Angelo is an overly sexual, controlling figure, who reminds me a bit too much of Metzger in Ch. 2.

"He [Angelo] has begun feeling his sister [Francesca] up and nibbling at her neck; the dialogue modulates into the fevered figures of intemperate desire, and the scene ends with the couple collapsing onto a divan."
Ch. 3, Page 51

And there are other characters who I believe are representative of other characters in the story. 

"Act IV of The Courier's Tragedy discloses evil Duke Angelo in a state of nervous frenzy. He has leaned about the coup in Faggio, the possibility that Niccolo may be alive somewhere after all." ... "Angelo takes out a quill, parchment and ink, explaining to the audience but not to the good guys who are still ignorant of recent developments..."
Ch. 3, Page 53-54

Considering the mentions of underground, secret semi-political, semi-religious organizations (cults?) in Yoyodyne and postal fraud, I'm suspicious about the coup mentioned. I'm unsure about who Faggio may represent, but if anyone has the power to do so, it may be Di Presso and his connection to "the family" (hinting he's in cahoots with the Mafia). And Niccolo who was supposedly killed and, at the end of Chapter 4, it's heavily hinted that those who we believe are dead may not really be dead. Therefore, is Niccolo representative of Pierce?

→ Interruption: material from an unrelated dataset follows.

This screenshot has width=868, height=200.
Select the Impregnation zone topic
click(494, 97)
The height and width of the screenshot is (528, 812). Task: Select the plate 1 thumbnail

"As if the dead really do persist, even in a bottle of wine."
Ch. 4, Page 79 

In addition, once Oedipa goes backstage, she finds Driblette. I can't help but read Driblette as a character in which Pynchon uses to speak directly to us (Oedipa). There's a lot of lines that I believe hint him being an "insider", besides having a full script and being in charge of the play itself. 

Here are a few examples of what I believe are loaded lines: (From Ch. 3 Pages 60-63)




"They [his eyes] were bright black, surrounded by an incredible network of lines, like a laboratory maze for studying intelligence in tears. They seemed to know what she wanted, even if she didn't."

As an author, he knows what he has in store for his characters - something the characters don't even know about themselves. 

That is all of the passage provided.